SINTANG, ujungjemari.id- Sekretaris Daerah Kabupaten Sintang, Kartiyus, menyampaikan bahwa pemerintah daerah telah menyiapkan dua lokasi lahan untuk pembangunan sekolah Rakyat, yaitu di Sungai Ringin dan di Kecamatan Dedai. Pembangunan Sekolah Rakyat ini sebagai bagian dari upaya memberikan akses pendidikan yang lebih baik bagi anak-anak dari keluarga kurang mampu.
“Lahannya sudah kita siapkan. Tinggal menunggu proses pembangunan dari kementerian terkait, khususnya Kementerian Sosial yang akan membangun Sekolah Rakyat ini,” kata Kartiyus, Jumat 7 November 2025 kemarin.
Ia menjelaskan bahwa konsep Sekolah Rakyat berbeda dengan Sekolah Garuda. Sekolah Garuda ditujukan bagi anak-anak yang memiliki kemampuan akademik tinggi dan bersekolah dalam sistem asrama unggulan. Namun untuk memperoleh Sekolah Garuda, pemerintah daerah harus menyediakan lahan minimal 10 hektar. Menurutnya, penyediaan lahan seluas itu di kawasan kota menjadi tantangan karena keterbatasan ketersediaan tanah.
“Sementara Sekolah Rakyat ini memang diprioritaskan untuk anak-anak dari keluarga miskin. Mereka berasrama dan mendapatkan makan tiga kali sehari. Semua kebutuhan ditanggung oleh negara. Ini program yang sangat membantu meningkatkan kualitas hidup masyarakat,” jelasnya.

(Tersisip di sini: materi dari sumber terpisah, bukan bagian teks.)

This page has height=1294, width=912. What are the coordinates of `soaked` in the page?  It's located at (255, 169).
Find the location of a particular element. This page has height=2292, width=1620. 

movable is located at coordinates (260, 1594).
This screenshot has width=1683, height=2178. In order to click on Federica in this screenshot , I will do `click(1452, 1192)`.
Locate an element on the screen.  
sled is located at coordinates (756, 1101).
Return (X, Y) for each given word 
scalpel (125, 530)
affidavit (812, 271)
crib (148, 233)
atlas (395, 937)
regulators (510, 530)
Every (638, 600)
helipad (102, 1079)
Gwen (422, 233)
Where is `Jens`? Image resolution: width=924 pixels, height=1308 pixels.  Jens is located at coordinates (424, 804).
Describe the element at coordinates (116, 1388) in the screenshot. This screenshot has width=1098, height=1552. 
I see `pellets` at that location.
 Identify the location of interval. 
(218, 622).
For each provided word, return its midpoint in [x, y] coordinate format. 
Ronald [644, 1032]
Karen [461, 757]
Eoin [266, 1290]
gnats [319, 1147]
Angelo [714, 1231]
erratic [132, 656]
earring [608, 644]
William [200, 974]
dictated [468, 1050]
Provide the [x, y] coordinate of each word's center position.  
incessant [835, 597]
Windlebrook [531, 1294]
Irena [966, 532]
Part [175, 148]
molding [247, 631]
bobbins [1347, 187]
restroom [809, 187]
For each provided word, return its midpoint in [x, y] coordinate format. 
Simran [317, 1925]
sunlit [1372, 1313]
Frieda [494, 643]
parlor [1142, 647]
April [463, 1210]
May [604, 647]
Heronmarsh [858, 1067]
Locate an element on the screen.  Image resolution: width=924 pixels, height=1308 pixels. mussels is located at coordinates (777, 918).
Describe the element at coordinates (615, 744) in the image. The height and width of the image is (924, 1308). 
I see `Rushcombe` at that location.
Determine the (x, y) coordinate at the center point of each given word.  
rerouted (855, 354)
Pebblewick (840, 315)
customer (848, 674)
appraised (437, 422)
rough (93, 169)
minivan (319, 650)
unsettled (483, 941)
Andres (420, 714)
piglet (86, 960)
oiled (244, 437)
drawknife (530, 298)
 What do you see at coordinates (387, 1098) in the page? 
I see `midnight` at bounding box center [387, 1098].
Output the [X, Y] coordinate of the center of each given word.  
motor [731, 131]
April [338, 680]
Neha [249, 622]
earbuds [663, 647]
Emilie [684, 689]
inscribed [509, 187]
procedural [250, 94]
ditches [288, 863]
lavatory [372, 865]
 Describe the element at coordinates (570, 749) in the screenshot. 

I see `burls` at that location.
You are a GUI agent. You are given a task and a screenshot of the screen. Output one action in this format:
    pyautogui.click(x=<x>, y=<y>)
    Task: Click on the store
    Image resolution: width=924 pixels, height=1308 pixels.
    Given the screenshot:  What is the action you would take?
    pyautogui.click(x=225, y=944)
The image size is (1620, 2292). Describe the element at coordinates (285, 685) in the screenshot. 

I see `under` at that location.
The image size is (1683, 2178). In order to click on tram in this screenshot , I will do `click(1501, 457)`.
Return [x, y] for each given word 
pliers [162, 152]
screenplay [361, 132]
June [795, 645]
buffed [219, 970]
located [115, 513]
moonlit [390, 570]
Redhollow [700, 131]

Kartiyus menambahkan bahwa luasan lahan yang disiapkan di Sintang sekitar delapan hektar di setiap lokasi. Lahan tersebut akan segera diproses sertifikatnya oleh Badan Pengelola Keuangan dan Aset Daerah agar menjadi aset resmi pemerintah daerah. Setelah itu, pembangunan dapat dilakukan ketika persetujuan program keluar dari pemerintah pusat.
“Kalau sertifikatnya sudah selesai, kita tinggal menunggu persetujuan dan penetapan pembangunan. Harapan kita pembangunan bisa dimulai paling tidak tahun depan,” ujarnya.
Kartiyus juga mengungkapkan bahwa kebutuhan lahan untuk berbagai program pemerintah semakin meningkat. Termasuk program Koperasi Merah Putih yang membutuhkan lahan sekitar 1.000 meter persegi untuk setiap gerai koperasi. Dengan jumlah koperasi yang banyak, pemerintah daerah harus bekerja keras dalam memastikan ketersediaan lahan.
“Kita ini ada 391 desa, memang kita agak berat sekarang karena hampir semua program butuh tanah. Tapi ini demi kepentingan masyarakat kita sendiri,” kata Kartiyus.
Ia berharap seluruh program dapat berjalan dengan baik dan memberikan dampak nyata bagi peningkatan kesejahteraan masyarakat di Kabupaten Sintang.
“Mudah-mudahan ini bisa berjalan dengan baik, dan anak-anak kita bisa sekolah dengan layak,” pungkasnya.